The National Infrastructure Commission (NIC) has launched a new consultation to gather views as part of a new study into the resilience of the UK’s infrastructure network.
The new study will examine what actions the government should take to ensure that the UK’s infrastructure can cope with future changes, disruptions, shocks and accidents – from increased risks of flooding due to climate change, to the “ever-increasing dependencies” on digital technologies.
The NIC published its first National Infrastructure Assessment (NIA) in July last year, which made a series of recommendations for tackling floods, a digital technology role out to rural communities and encouraging growth of cities.
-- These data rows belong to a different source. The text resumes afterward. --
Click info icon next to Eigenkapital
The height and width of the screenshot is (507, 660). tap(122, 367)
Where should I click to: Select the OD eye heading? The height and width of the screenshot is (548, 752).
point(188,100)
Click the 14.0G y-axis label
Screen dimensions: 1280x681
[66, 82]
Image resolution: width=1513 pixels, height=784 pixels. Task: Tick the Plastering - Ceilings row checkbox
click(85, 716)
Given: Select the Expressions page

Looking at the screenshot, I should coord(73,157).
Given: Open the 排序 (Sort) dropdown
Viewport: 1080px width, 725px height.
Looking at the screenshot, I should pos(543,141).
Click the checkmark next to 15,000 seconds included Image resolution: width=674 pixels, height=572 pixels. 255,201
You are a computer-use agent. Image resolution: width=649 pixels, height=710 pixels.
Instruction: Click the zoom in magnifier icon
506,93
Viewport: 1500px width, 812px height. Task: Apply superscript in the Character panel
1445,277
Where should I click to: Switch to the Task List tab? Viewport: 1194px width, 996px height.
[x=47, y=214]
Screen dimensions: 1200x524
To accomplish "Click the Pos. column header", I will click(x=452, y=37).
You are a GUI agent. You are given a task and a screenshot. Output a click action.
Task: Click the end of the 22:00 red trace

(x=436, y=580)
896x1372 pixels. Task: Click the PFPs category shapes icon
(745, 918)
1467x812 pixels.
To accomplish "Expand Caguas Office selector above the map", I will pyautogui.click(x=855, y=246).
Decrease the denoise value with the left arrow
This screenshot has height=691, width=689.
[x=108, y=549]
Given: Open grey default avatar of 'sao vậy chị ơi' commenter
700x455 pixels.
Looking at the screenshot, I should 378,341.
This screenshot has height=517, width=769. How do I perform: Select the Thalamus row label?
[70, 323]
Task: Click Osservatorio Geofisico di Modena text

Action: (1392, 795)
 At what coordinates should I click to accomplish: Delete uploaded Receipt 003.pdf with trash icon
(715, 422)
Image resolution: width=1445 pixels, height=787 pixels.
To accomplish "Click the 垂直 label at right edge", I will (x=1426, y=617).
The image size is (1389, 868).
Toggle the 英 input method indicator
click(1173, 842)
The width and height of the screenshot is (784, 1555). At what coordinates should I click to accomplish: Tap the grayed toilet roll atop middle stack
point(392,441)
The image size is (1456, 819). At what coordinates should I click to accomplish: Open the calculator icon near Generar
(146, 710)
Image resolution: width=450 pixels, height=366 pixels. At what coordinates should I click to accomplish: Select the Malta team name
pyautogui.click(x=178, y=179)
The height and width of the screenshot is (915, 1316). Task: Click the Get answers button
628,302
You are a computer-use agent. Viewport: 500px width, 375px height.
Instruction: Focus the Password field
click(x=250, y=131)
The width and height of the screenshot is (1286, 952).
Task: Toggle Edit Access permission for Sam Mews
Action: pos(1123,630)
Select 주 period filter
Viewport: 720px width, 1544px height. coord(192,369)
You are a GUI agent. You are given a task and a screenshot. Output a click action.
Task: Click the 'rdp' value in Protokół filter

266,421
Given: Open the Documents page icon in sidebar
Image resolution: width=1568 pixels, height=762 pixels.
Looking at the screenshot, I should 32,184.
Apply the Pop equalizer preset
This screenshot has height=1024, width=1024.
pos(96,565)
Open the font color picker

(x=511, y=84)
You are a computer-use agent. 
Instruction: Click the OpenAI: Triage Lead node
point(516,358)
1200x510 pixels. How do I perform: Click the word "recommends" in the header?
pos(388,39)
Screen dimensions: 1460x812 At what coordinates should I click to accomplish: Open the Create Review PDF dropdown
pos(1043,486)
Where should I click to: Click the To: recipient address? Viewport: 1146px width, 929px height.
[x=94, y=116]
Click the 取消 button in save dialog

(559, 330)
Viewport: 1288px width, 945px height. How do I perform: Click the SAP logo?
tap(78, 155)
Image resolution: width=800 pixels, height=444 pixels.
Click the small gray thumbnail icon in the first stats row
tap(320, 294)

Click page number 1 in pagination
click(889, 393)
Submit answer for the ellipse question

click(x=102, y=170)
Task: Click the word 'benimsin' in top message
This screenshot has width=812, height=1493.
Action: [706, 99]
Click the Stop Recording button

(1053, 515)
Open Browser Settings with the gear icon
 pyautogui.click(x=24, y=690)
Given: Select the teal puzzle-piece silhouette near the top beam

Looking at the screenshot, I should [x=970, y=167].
The NIC said the responses the latest consultation would help inform the development of a new framework to consider resilience across economic infrastructure, which will then be used during development of the next NIA.
NIC chairman Sir John Armitt said: “Whether it’s how we get to work, how we heat and light our homes or how we keep in touch with friends and family, our infrastructure services have become increasingly sophisticated and increasingly interdependent.
“Our latest study will examine how best to ensure that our infrastructure systems are fit for managing shocks or disruptions they might face.
“We want to hear from those across the public and private sectors, and researchers, about the priorities and the questions that the framework we’re developing should seek to address, and the barriers to developing resilient infrastructure that our study should seek to overcome.”
Speaking at the New Civil Engineer flood management forum in November last year, NIC team leader Matt Crossman said that the relocation of at risk communities, such as those in coastal areas, may need to be considered as part of flood protection.
“I think we do need to look really seriously at how we can make these communities sustainable,” Crossman said.
The resilience study consultation will run until 1 April 2019 with the final report due to be published in spring 2020.